Screening the catalytic activity of LDH nanozymes

To demonstrate the catalytic activities of CoFe-LDH nanozyme and L-AA-LDH nanozymes as POD-like mimics, the catalytic oxidation of 3,3,5,5-tetramethylbenzidine (TMB) by LDH nanozymes was determined. As illustrated in Fig. 1h and S25,† the CoFe-LDH/TMB/H₂O₂ system exhibited an enhanced absorbance at 652 nm in comparison with pure H₂O₂/TMB and the CoFe-LDH/TMB system. And its solution was blue. These results demonstrated that CoFe-LDH nanozyme exhibited POD-like activity. In addition, various L-AA-LDH/TMB/H₂O₂ systems showed different absorbance intensities at 652 nm, all of which were stronger than that of the CoFe-LDH/TMB/H₂O₂ system, indicating that the intercalation of amino acids can enhance the POD-like activity of CoFe-LDH nanozyme. Notably, the L-C-LDH/TMB/H₂O₂ system exhibited the highest absorption peak intensity at 652 nm, which was about 2.31 times that of the CoFe-LDH/TMB/H₂O₂ system. It was speculated that the active reducing –SH of L-Cys played a critical role.⁸

In order to explore the reason for the enhancement of the POD-like activity of L-C-LDH nanozyme, different Cys derivative-intercalated CoFe-LDH (C-LDH) nanozymes were prepared for comparison. The characterization studies of a series of C-LDH nanozymes are illustrated in the ESI (Fig. S26–S35 and Table S3†). As shown in Fig. 2a, different Cys derivatives (methionine (L-Met), cystine (Cys–Cys), N-acetyl-L-cysteine (Acet-L-Cys), L-cysteine methyl ester (Me-L-Cys), and L-cysteine ethyl ester (Et-L-Cys)) were prepared. And the corresponding Cys derivative-intercalated CoFe-LDH nanozymes were named in turn as L-M-LDH, C-C-LDH, Acet-L-C-LDH, Me-L-C-LDH and Et-L-C-LDH. As illustrated in Fig. 2b and c and S36,† compared to the CoFe-LDH/TMB/H₂O₂ system, the absorbance intensities of different C-LDH/TMB/H₂O₂ systems were increased to different degrees, the order of which was Me-L-C-LDH > L-C-LDH > L-C-LDH (HCl) > Et-L-C-LDH > C-C-LDH > D-C-LDH > Acet-L-C-LDH > L-M-LDH. These results may be because the lack of electron-rich regions of –SH groups in L-Met and Cys–Cys lead to the reduction of catalytic activity of L-M-LDH and C-C-LDH compared with that of L-C-LDH. The amino group, which is an electron-rich region, in Acet-L-C-LDH was replaced by an electron-deficient acetyl group, resulting in a decrease in its catalytic activity. This also suggested that –SH and –NH₂ groups (containing lone pair electrons and electron-rich regions) played a catalytic role in the reaction (electron-donating). The –COOH groups of Me-L-Cys and Et-L-Cys were replaced by methyl ester and ethyl ester groups, which increased the steric hindrance during intercalation. The steric hindrance of Et-L-Cys was higher due to its larger molecular weight than methyl ester, resulting in a decrease in its catalytic activity.

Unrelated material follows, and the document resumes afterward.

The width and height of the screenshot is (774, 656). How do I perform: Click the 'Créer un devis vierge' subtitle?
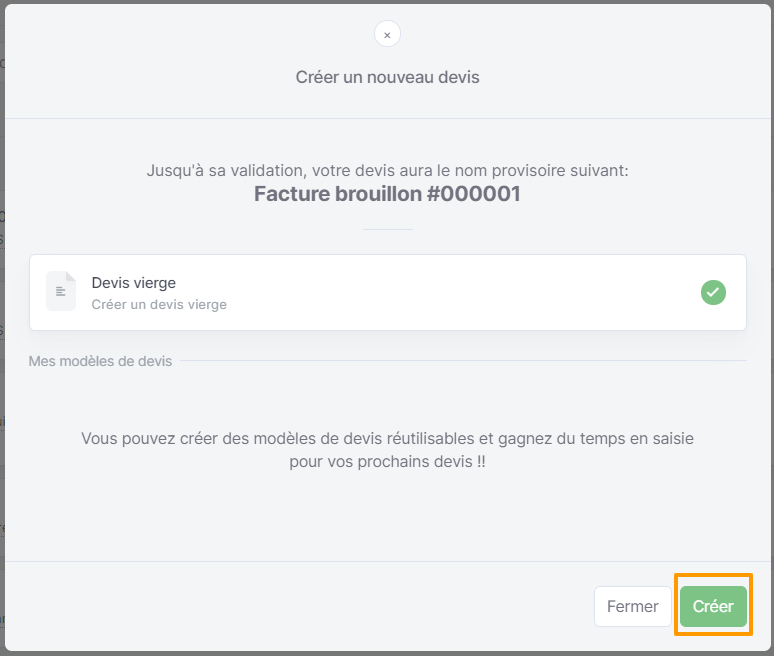click(159, 305)
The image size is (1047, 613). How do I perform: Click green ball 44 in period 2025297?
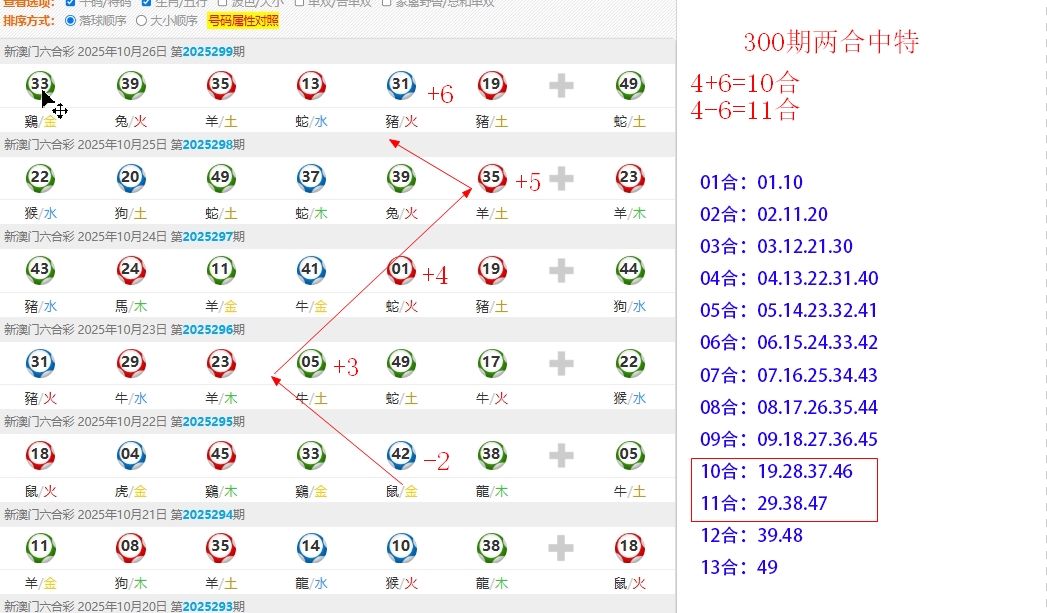click(629, 270)
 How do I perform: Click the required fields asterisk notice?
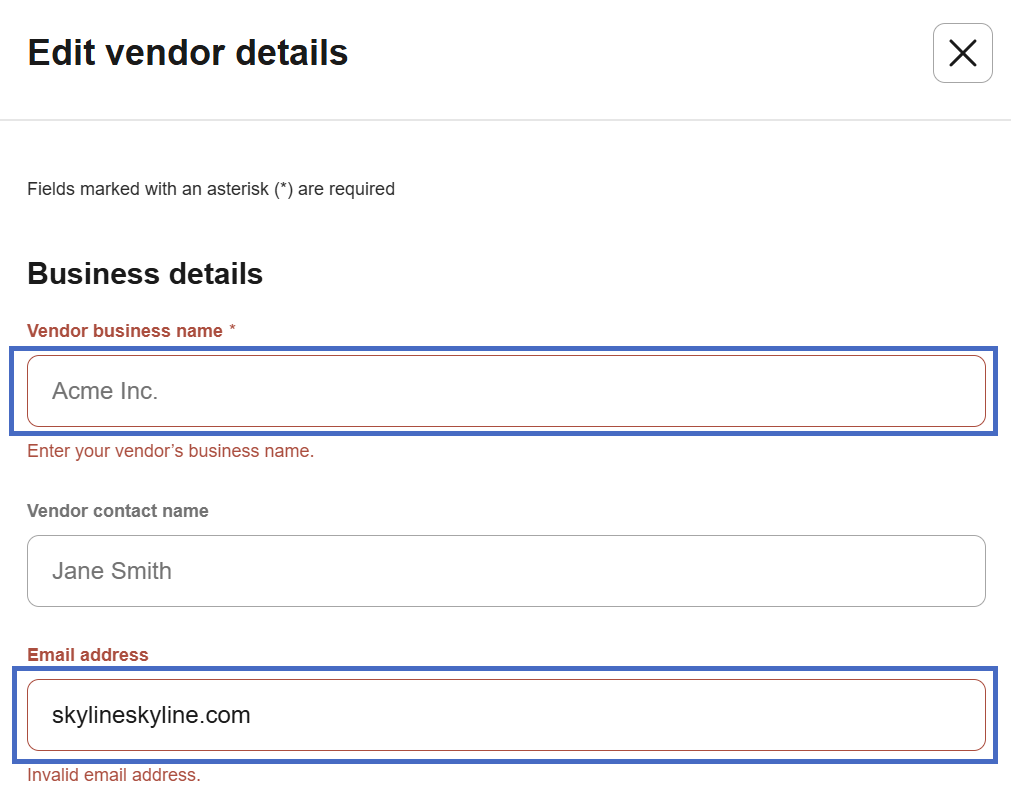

Fig. 2 (a) Structures of L-Cys derivatives. (b) UV-vis absorption spectra of different reaction systems and (c) the corresponding absorbance at 652 nm. (d) pH, (e) temperature and (f) time-dependent POD-like activity of different reaction systems. Insets show the color changes of different systems (I: CoFe-LDH/TMB/H₂O₂, II: L-C-LDH/TMB/H₂O₂, III: L-C-LDH (HCl)/TMB/H₂O₂, IV: D-C-LDH/TMB/H₂O₂, V: Acet-L-C-LDH/TMB/H₂O₂, VI: Me-L-C-LDH/TMB/H₂O₂, VII: Et-L-C-LDH/TMB/H₂O₂, VIII: C-C-LDH/TMB/H₂O₂, and IX: L-M-LDH/TMB/H₂O₂).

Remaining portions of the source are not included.